The commitment partners also implemented entrepreneurship training for youth and women drawn from the financial education beneficiary group. The following training was provided: the Start and Improve Your Business curriculum, which includes a range of topics including marketing, record keeping, costing, business planning, people and productivity, stock control, and buying; mentorship through one-on-one business consultations and Local Business Improvement Groups; and the distribution of business tips through mobile technology.
11,119 entrepreneurs have been trained to date, with an additional 20,000 beneficiaries to be trained in 2015. These trainees have grown in a number of areas critical to micro-business success: over 67 percent of trainees are keeping business records; over 87 percent have increased their profits; 73 percent now have increased access to finance for their businesses; and over 95 percent have improved business practices across the range of topics introduced in the training curriculum
There has been enormous learning from these programs and this has set the stage for improvements and scaling up.
Partnership Opportunities
There remains a significant need for secondary education support for deserving students in Kenya. The MasterCard Foundation, Equity Group Foundation and Equity Bank invite all funders who are interested in providing scholarships to contribute to this commitment. Through funding from USAID and UKAid, this project has been able to provide scholarships to an additional 2,277 students. Our goal is to reach 10,000 academically gifted, yet financially disadvantaged young people and enable them to complete secondary school through scholarships. Both organizations welcome other funders to be a part of this project.
SEEKING: Financial Resources, Best Practice Information
While Equity Group Foundation and The MasterCard Foundation have committed to providing scholarships and leadership training to Kenyan students, there remains a significant need for secondary educational support for deserving students. In this first year over 8,000 applications were received and vetted, but only 168 scholarships could be offered. Both organizations welcome other donors to support scholarships for top-performing and vulnerable students. The students will be selected in a transparent, scalable process. It will be embedded in each local community and leverages the Bank’s extensive infrastructure, making it one of the most efficient, cost-effective and community driven processes available.

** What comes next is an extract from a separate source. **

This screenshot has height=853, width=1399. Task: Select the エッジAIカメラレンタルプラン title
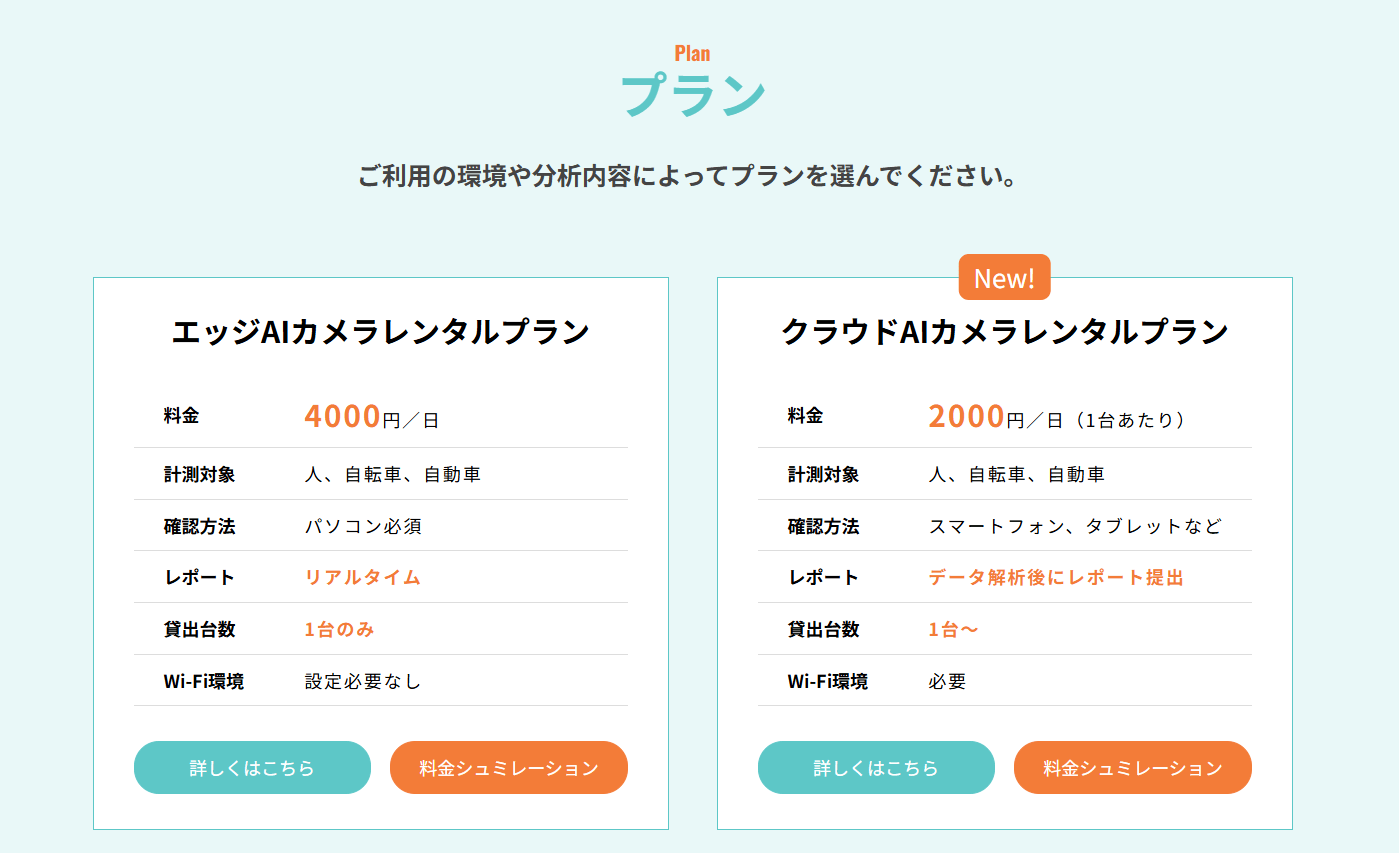click(x=380, y=332)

OFFERING: Implementing Partners, Best Practice Information
Equity Group Foundation would act as an implementing partner to other donors who would like to take advantage of the infrastructure that Equity Group Foundation has created and provide scholarship funding for bright but needy students in Kenya. The MasterCard Foundation and Equity Group Foundation will collaborate to document and disseminate the process and learnings from the programs with the aim of enhancing the ability of the philanthropic and social innovation sector to scale strategies and investments that work.